Critics of the Bible suggest that Luke’s various accounts in Acts of Paul’s conversion are in conflict with each other and that either Paul had a bad memory or Luke failed somehow. Either of these notions cast aspersion on the scriptures which claim to be without error. How does one answer such accusations? The following commentary helps shed light on the subject:

Did Paul Have a Bad Memory?

One of the tools in Satan’s attempt to discredit the Bible is the weakness and transitive quality of human language. This seeming “contradiction” in the story of Paul’s conversion has been cited by Bible critics for many years as a mistake either in Paul’s recollection of the events or in the scriptures themselves (let me suggest that neither is the case for either is true, the credibility of God’s Word is in question). It does stand to reason though that if Luke is relating the events under divine inspiration, and later as Paul is speaking about such an important event as this (and being put on record for Luke to record under divine inspiration) that the accounts would be without error and not in contradiction with each other. So what is the problem then?

One rule of Bible interpretation is that if two verses as interpreted seem to contradict each other then there is an error in our understanding, not in the inspiration or in the translation. This rule when followed can help us when faced with critics of the Word and in understanding sound doctrine. For example, (though I do not have the time to address it in depth) the group of verses that support the doctrine of eternal security seems to have another group of verses that contradict it. There are only two possibilities; either the Bible contradicts itself, or I am misunderstanding one of the groups of verses. Since the former is impossible, the latter is the only choice.

Typically the root of the misunderstanding is due to transitive meanings of words. At Babel, God divided men up by languages. Since that time we have been attempting to reintegrate ourselves both culturally and linguistically. It seems clear that the languages that existed at Babel were not pre-existing languages. God undoubtedly authored and instigated all of the diverse tongues that men suddenly began to speak in on that day.

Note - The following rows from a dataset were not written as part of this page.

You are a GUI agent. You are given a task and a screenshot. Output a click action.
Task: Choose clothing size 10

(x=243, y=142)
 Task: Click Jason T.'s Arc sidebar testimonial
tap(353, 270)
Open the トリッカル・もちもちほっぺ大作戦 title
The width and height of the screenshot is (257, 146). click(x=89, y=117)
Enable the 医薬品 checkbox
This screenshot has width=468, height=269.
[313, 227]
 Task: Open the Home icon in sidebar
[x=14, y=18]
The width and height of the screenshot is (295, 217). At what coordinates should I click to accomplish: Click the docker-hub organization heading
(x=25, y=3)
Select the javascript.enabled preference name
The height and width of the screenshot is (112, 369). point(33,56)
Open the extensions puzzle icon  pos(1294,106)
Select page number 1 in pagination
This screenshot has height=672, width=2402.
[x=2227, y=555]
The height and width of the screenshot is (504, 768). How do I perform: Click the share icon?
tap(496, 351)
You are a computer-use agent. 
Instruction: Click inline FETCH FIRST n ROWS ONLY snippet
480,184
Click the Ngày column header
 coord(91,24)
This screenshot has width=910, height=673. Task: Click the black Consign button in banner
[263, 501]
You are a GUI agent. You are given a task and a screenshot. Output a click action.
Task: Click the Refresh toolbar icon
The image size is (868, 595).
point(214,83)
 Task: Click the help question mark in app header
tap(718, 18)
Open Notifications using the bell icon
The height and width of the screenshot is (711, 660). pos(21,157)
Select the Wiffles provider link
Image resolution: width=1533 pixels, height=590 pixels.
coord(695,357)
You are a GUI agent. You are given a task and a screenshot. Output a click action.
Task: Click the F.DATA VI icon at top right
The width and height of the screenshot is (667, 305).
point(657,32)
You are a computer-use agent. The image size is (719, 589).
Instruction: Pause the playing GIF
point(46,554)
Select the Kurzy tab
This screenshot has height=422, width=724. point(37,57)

I am sure that they were each and everyone grammatically and functionally perfect and free of expletives and perversions of meaning and pronunciation.

Over time of course, man’s hands, or tongues as it were, began to corrupt and damage that which God had designed. Language, like all of God’s creations, is not free from the effects of sin. The world is winding down (entropy) and language as a form of communication is subject to this force as well. Between the blending of cultures and the vulgarity of the human tongue, language has failed to remain pristine.

This entropy of language has been taking place as well since the KJV was translated and if any problems they exist, it is only because our own vulgarity and misuse of language have fostered them. Word meaning is transitive between contexts, between cultures and across time. The English word “stood” as used in Acts 9:7 (Greek histēmi) means to stay or cease from moving. Years ago I was intrigued by a street sign that said, “No Standing.” It meant that vehicles were forbidden to cease from moving. In my mind I had thought it was ridiculous that it was illegal to “stand” in that spot.

The translators chose the best word to signify that they “stood” or stopped dead in their tracks, not stood up (notice the word “up” can be used to differentiate from other references to standing such as standing down, standing by, standing in, etc.), but standing none the less, and as Paul clarifies in his own relating of the event in Acts 26, they were “fallen to the earth.” It is easy to see how the untrained eye will interpret it that in one passage they are standing up and in another they are on the ground.

As in all language the meaning of a word can be determined by its context. This is another rule for interpretation. Each word’s meaning can be determined by its context. In some cases, hearing means perceiving sound, and in other cases it means understood. Let the context determine the meaning. Again Paul’s explanation of the story clarifies, and his context specifies that they did not understand “the voice that spake unto me.” Yes, their ears picked up on a voice (Greek phone) as stated in Acts 9, but Paul’s language and context in Acts 22 lets us know that they could not comprehend what was being said.

Many times I have heard a voice, but did not hear what was being said. This is exactly what is being explained in the two accounts and they are not in contradiction to each other when the rules of Bible interpretation are applied. Both recollections are true and accurate. Like Paul, the translators used the context to clarify just what was meant by the word “hear” in the text, but over the last 400 plus years we have allowed language to corrupt through changes in use and instead of being students of the language, we assume either the scripture is in error or the translators made one.

This is one reason people try so hard to update the words of God, through modern translations.  I for one choose the KJV over any modern language version.